==== Data provided ====

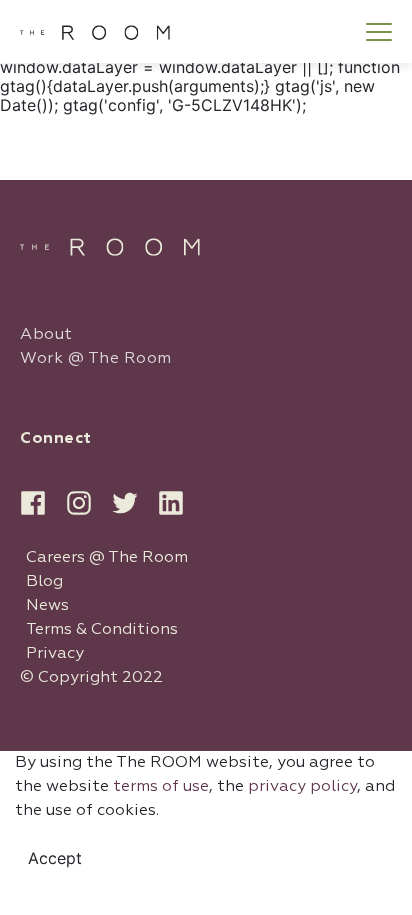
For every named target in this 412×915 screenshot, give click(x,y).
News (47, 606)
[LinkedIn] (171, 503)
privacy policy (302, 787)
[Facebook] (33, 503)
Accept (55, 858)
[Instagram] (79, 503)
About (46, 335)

====

> [About this exercise] I'd like every record transcribed exactly, with no pictures carried over.

> [Output for this task]
For every named target in this 412×915 screenshot, give click(x,y).
News (47, 606)
[LinkedIn] (171, 503)
privacy policy (302, 787)
[Facebook] (33, 503)
Accept (55, 858)
[Instagram] (79, 503)
About (46, 335)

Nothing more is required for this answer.